* BEGIN TEXT SECTION *
Posted by: Patricia Salkin | August 4, 2020

WY Supreme Court Upholds Decision that Amended CUP Substantially Complied with County’s Variance

This post was authored by Matthew Loescher, Esq.

The Hardeman family sold 137 acres in Teton County to the Jackson Hole Land Trust (“JHLT”), which divided the property into several parcels. JHLT then sold some of the parcels to finance its purchase and preservation of a certain part of that property via a conservation easement. Six structures, (collectively referred to as the Hardeman Barns) were located on a 26.45-acre parcel leased by Teton Raptor Center, in 2008, and developed a in accordance with a multi-phase plan for operations and use of the property. The Teton County Board of County Commissioners approved an application by the Raptor Center for an amended conditional use permit (“CUP”) to expand the use of its property. Nearby landowners and other parties sought judicial review. The district court affirmed and the petitioners appealed.

At the outset, the court noted that the 2018 CUP and the 2008 CUP both authorized the use of the property as a bird rehabilitation and education center. The 2018 CUP amended the 2008 CUP to establish fourteen conditions by which the Raptor Center was required to abide by in its allowable use of the property in view of proposed site improvements. The Board found that the proposed changes substantially complied with the previously approved 2008 variances. In reaching this decision, the Board relied upon the Planning Commission reports finding that an amendment to the CUP was the appropriate method to address the Raptor Center’s proposed expansion. The court found that the Board’s reliance on those reports, and its decision to approve the amendment to the CUP, were reasonable and did not violate the Teton County’s Land Development Regulations.
* END TEXT SECTION *
EXERCISES TO COMPLETE
1. Transcribe the records from the line with "Given: Select the '100-TQFP (14x14)' value" to the line with "(1520, 730)", leaving out the pictures.
2. Pick up the text on the court ruling over the Raptor Center's amended permit and continue it from its last sentence.
The text above and the records that follow were taken from unrelated sources.
* BEGIN PROVIDED RECORDS *
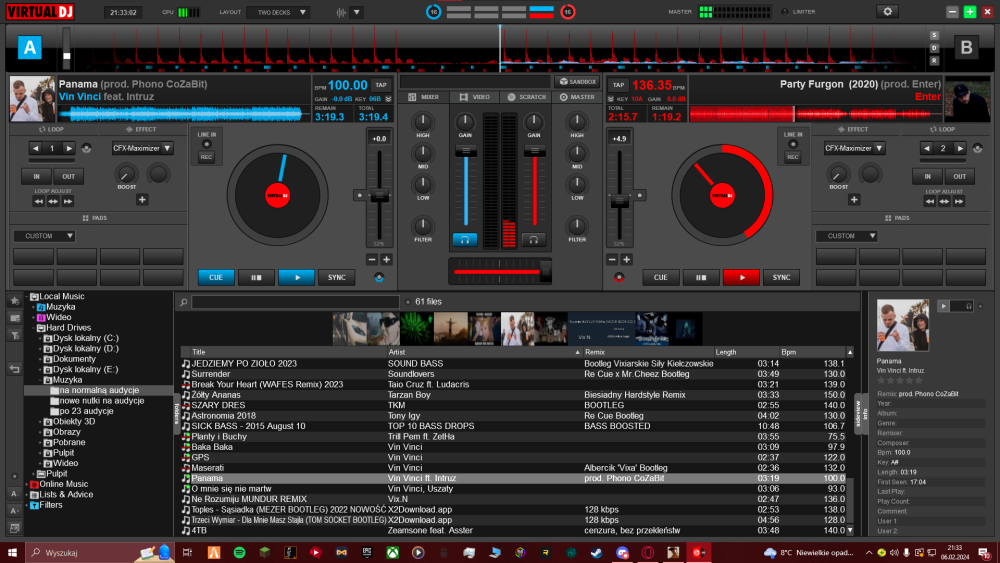Click the search magnifier icon in the browser
Viewport: 1000px width, 563px height.
point(184,302)
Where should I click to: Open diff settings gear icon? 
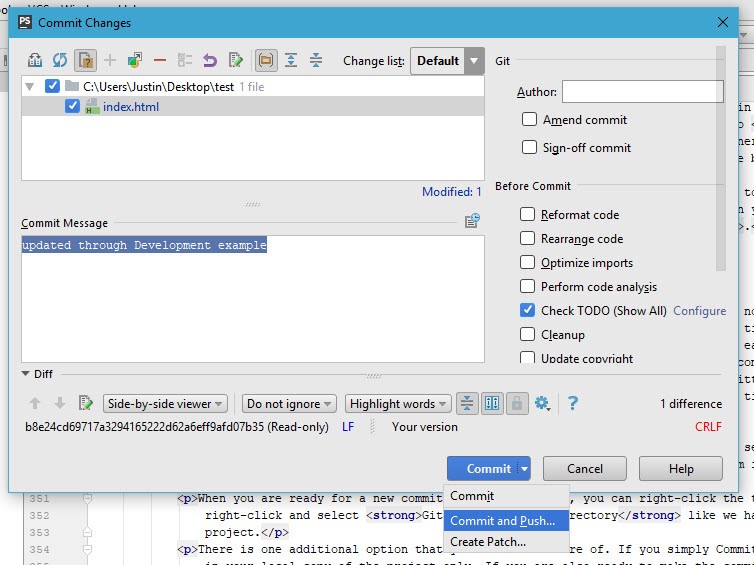[542, 404]

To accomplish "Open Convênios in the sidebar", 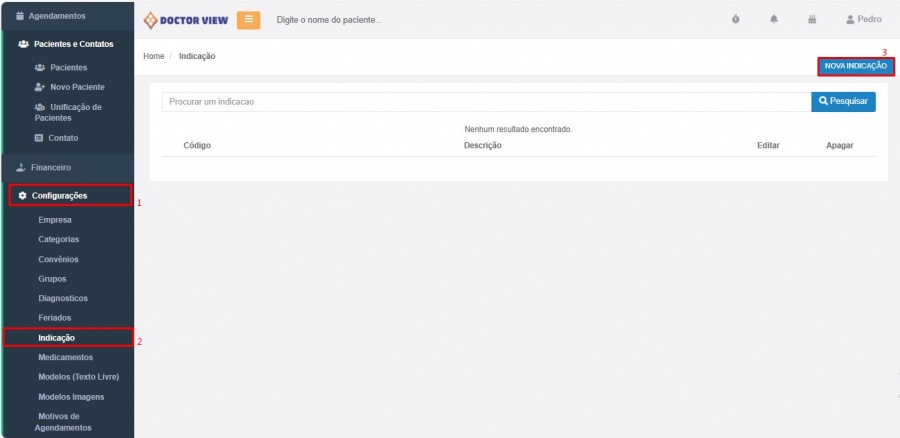I will [x=58, y=259].
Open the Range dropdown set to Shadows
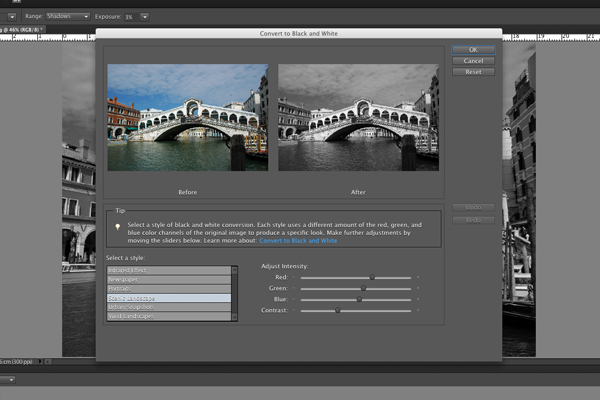 (x=67, y=17)
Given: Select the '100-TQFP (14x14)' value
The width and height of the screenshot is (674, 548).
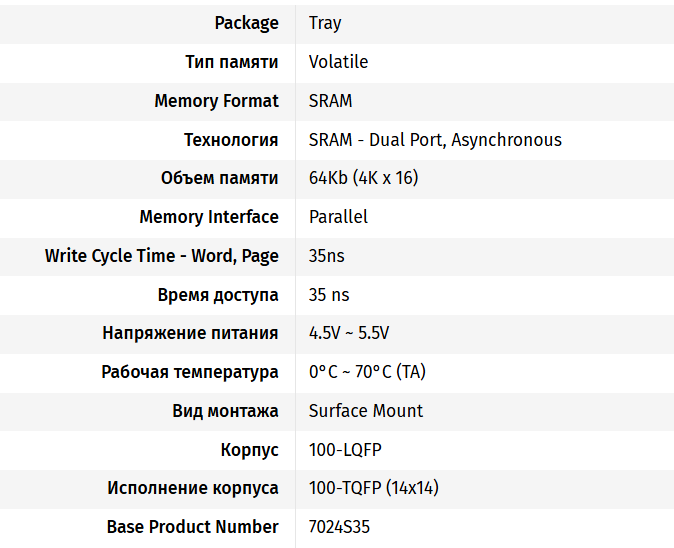Looking at the screenshot, I should (x=373, y=489).
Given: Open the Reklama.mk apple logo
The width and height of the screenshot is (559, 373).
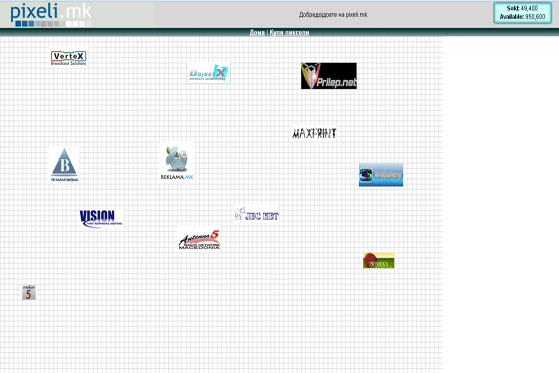Looking at the screenshot, I should pos(177,162).
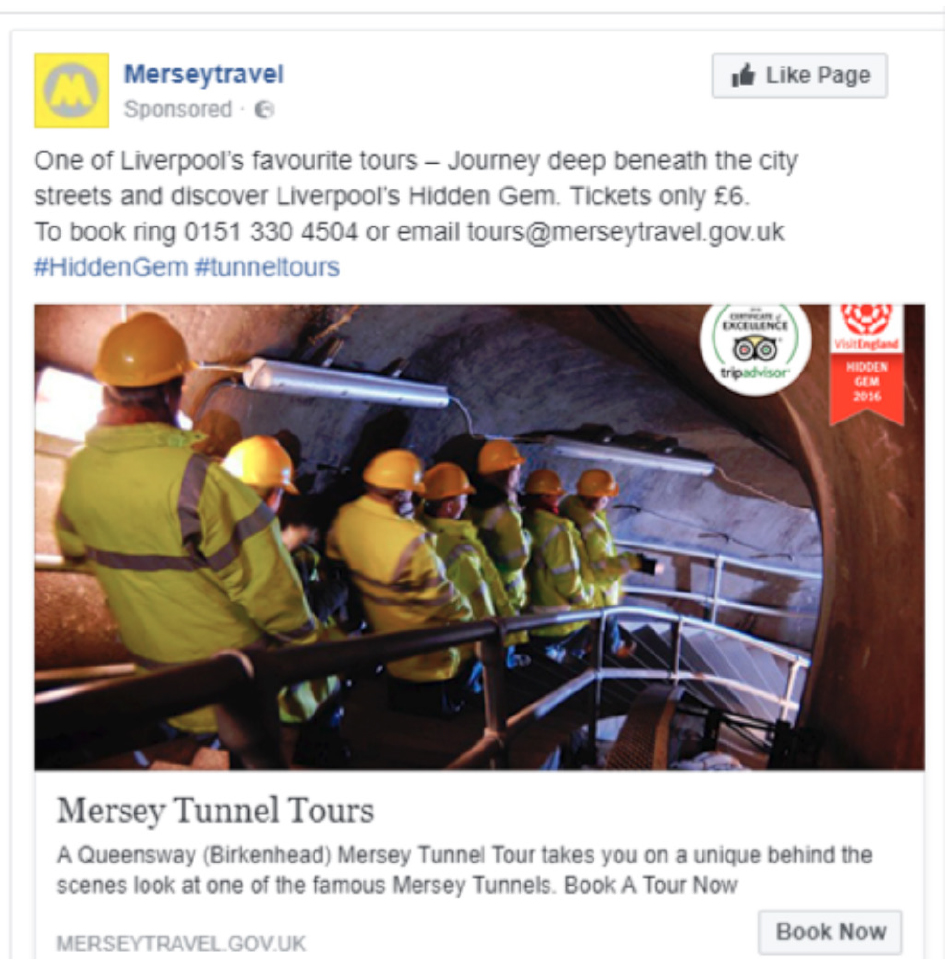The width and height of the screenshot is (945, 965).
Task: Click the globe public visibility icon
Action: coord(265,110)
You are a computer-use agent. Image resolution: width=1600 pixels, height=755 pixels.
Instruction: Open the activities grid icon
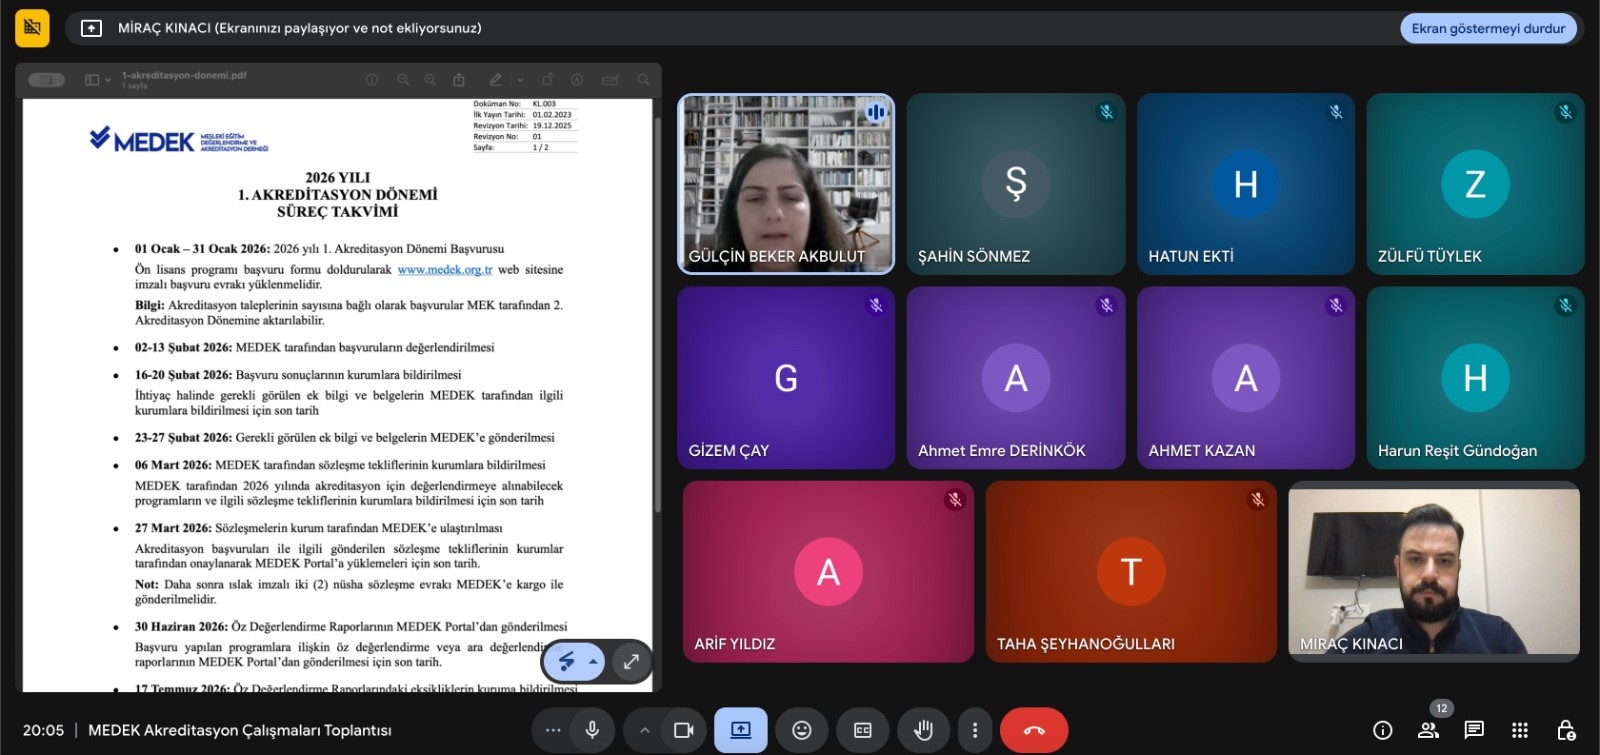(1520, 730)
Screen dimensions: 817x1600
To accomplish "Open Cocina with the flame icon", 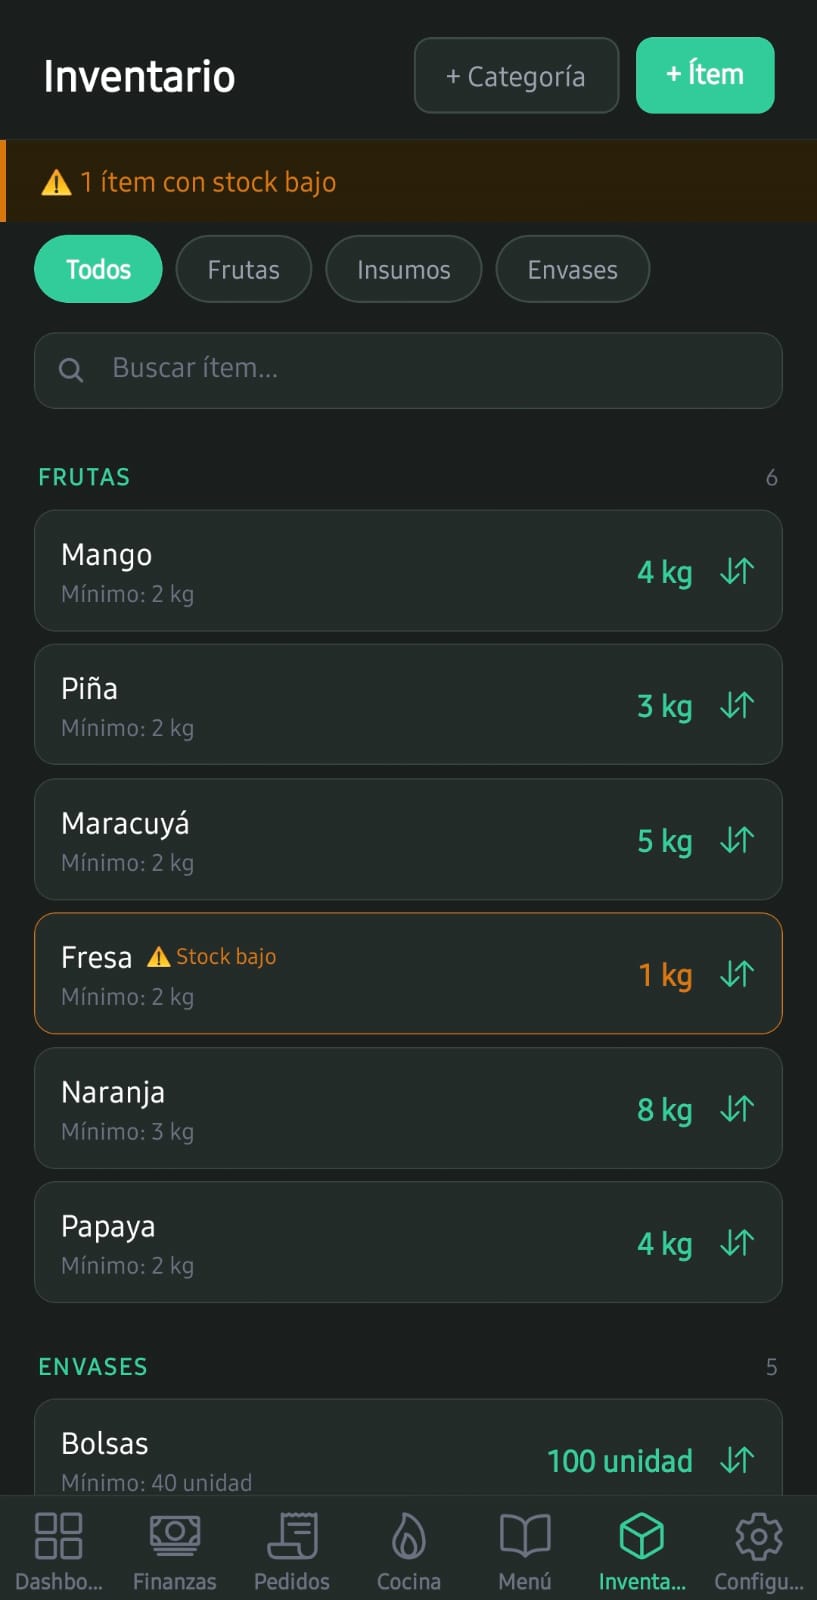I will point(409,1536).
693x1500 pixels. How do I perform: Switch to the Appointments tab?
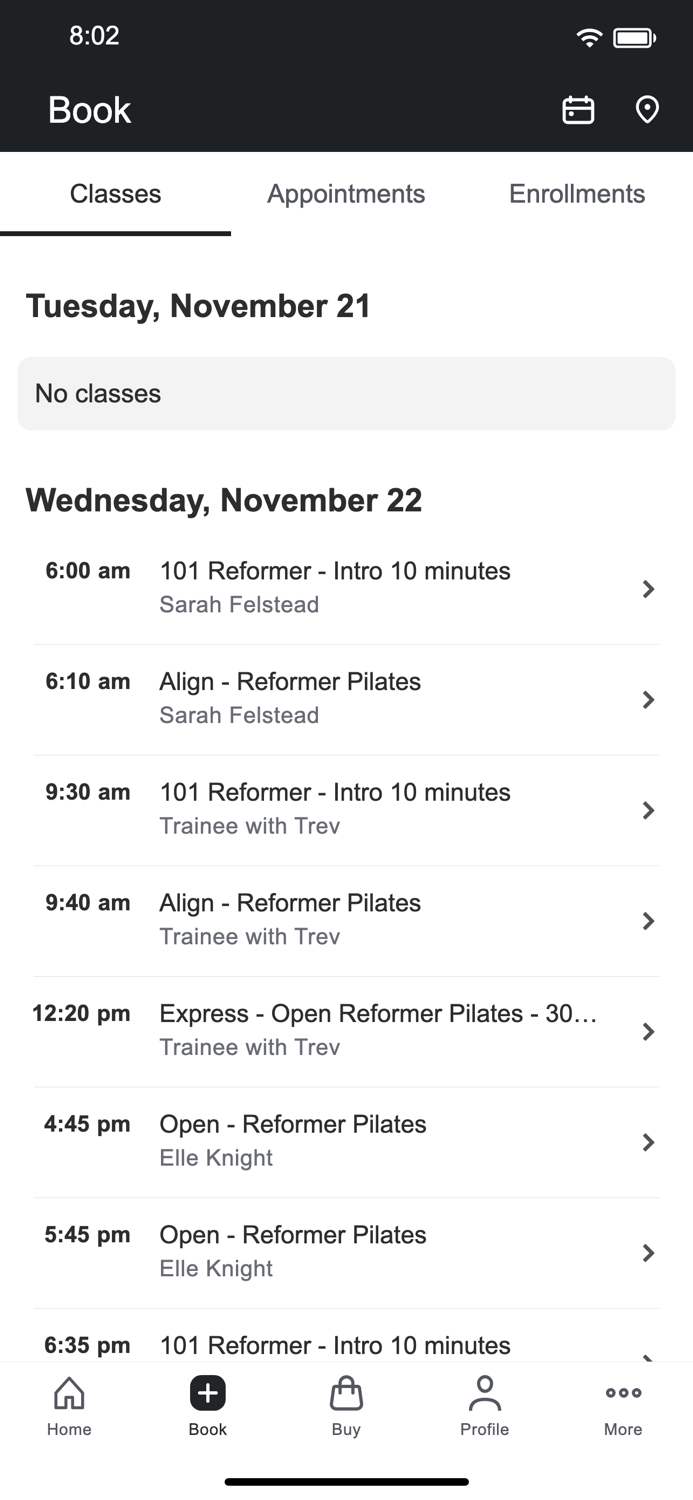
* END PROVIDED RECORDS *
TASK-BY-TASK RESULTS
1.
Given: Select the '100-TQFP (14x14)' value
The width and height of the screenshot is (674, 548).
Looking at the screenshot, I should (x=373, y=489).
Given: Open the Reklama.mk apple logo
The width and height of the screenshot is (559, 373).
Looking at the screenshot, I should pos(177,162).
The width and height of the screenshot is (945, 965).
Task: Click the globe public visibility icon
Action: coord(265,110)
You are a computer-use agent. Image resolution: width=1600 pixels, height=755 pixels.
Instruction: Open the activities grid icon
(1520, 730)

2.
The “Limitations and Conditions” language stated that the 2008 variances “are associated with the remodel of the machine shed and use of the Hardeman Barn property, as approved in the 2008 Development Plan and CUP.” Thus, the plain language of the provision limits the variance to the use of the property. The court found that the variances’ reference to the 2008 CUP and the development plan does not tie them to the 2008 CUP, but to the use allowed by the CUP. As such, amending the conditions attached to the use under the LDRs allowing amendments to CUPs did not create nonconformance with the variance. Additionally, the institutional use of the property remained the operation of the Raptor Center. Accordingly, the court held Board could reasonably conclude that the amended CUP substantially complied with the requirements of the 2008 variance, and the 2008 variance therefore continued to apply to the Raptor Center’s institutional use of the property. Thus, the Board’s decision was not arbitrary and capricious and did not violate the law.

HB Family Limited Partnership v Teton County Board of County Commissioners, 2020 WL 4333464 (WY 7/28/2020)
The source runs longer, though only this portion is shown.